Tourism Accommodation Australia (TAA) CEO Carol Giuseppi has hit out at Airbnb, claiming that residential properties are converting rapidly into commercial tourist accommodation, with some hosts renting out hundreds of listings in their name for more than three months in a year.

Giuseppi said that TAA takes serious issue with ‘quasi hotels’ springing up across metropolitan areas, which she argued could potentially cost jobs and have a negative impact on future investment into New South Wales’ hotel sector.

“More than 11,000 properties across metropolitan Sydney now fall into this category on Airbnb – that’s a third of its listings,” said Giuseppi.

“Far from being just a place where ‘mum and dad’ operators can rent out a room or their house for a few days, this part of the economy is morphing into actual commercial operations, which compete directly with existing hotels, costing jobs and affecting investment in one of the most vital sectors in NSW.”

Giuseppi said one Airbnb host has 252 active listings across Sydney, with an estimated total earnings of more than AUD$3.8 million, while another has 182 active listings, with potential earnings of more than AUD$2.1 million annually.

“This has gone far beyond renting out the spare room to get some extra dollars, or booking out your house while you are on holidays.”

“We actually welcome genuine sharing and hosted accommodation in people’s homes, our issue is with “instant hotels” and residential properties being rented out for short-term commercial use.

“Renting out premises for more than three months a year, plus the growing number of properties rented out by hosts with multiple listings, actually indicates a commercial operation not share accommodation – I’m not sure how anyone can argue otherwise?

“Airbnb has acknowledged overseas multiple listings by hosts across different addresses indicates a commercial operation – why won’t they do the same here?”

Giuseppi added that it is up to the State Government to take action and should look at regulation in other cities around the world.

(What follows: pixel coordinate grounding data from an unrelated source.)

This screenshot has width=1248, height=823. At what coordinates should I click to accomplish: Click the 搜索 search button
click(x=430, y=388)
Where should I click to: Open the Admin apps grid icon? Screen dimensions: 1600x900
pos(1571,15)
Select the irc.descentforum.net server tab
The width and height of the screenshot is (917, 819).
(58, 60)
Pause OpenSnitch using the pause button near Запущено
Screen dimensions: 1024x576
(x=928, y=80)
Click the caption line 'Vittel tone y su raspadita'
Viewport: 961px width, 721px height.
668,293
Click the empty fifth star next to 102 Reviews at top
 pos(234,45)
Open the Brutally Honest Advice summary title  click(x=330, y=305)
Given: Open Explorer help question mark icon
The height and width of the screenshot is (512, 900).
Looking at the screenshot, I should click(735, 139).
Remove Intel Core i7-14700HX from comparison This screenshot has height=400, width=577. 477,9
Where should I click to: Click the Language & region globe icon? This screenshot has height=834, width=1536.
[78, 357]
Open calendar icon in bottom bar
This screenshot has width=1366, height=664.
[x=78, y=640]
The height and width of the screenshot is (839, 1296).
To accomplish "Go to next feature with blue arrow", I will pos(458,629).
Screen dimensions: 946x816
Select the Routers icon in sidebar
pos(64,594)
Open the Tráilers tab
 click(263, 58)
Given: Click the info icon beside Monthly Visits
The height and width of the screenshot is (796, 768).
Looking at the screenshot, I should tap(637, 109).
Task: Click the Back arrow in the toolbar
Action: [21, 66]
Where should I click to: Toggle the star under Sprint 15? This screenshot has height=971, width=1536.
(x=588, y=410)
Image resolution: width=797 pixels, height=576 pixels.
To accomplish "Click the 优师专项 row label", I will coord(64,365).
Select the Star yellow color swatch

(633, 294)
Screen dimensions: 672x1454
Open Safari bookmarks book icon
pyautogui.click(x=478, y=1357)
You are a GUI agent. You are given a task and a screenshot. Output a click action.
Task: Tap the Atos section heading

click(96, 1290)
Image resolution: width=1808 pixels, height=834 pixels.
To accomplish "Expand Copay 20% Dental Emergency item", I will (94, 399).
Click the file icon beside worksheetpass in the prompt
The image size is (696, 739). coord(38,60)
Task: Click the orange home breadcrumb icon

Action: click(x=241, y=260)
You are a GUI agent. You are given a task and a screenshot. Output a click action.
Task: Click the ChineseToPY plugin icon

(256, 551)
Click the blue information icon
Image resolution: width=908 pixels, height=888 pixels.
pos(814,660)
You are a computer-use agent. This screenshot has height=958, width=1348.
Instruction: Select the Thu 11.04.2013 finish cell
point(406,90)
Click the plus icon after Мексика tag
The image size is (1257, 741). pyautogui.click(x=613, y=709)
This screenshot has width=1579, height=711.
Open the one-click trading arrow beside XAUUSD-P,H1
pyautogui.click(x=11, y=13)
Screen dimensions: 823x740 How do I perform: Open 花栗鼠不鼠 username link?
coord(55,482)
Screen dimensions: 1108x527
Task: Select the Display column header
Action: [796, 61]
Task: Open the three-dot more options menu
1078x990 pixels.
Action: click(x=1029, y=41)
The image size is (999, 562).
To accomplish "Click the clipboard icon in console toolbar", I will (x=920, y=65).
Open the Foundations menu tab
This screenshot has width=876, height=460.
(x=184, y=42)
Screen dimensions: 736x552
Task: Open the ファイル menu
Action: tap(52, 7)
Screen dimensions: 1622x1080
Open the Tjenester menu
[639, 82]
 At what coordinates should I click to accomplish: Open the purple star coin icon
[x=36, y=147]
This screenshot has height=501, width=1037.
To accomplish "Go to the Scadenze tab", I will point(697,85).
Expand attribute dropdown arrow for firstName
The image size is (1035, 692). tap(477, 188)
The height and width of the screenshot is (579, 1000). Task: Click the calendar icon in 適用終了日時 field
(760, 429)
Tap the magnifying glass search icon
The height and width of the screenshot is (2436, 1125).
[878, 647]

“There are a range of options that can be looked at to make the system fair for everyone.

“Starting with recognising that renting out a premises for more than 90 days is actually a commercial enterprise, to cracking down on multiple listings and introducing some regulatory control to ensure transparency. Surely the residents of Sydney deserve the same protections as places like San Francisco, New York, London and Paris?”

Last November, Accommodation Association of Australia aimed similar claims at Airbnb, saying reforms to the regulation of short-term holiday letting in NSW should see quasi-hotels banned.

In a statement to HM, Airbnb hit back at TAA’s claims that more and more of Airbnb’s listings are converting into long-term commercial tourist accommodation, saying the association’s policies would only serve to hurt small businesses.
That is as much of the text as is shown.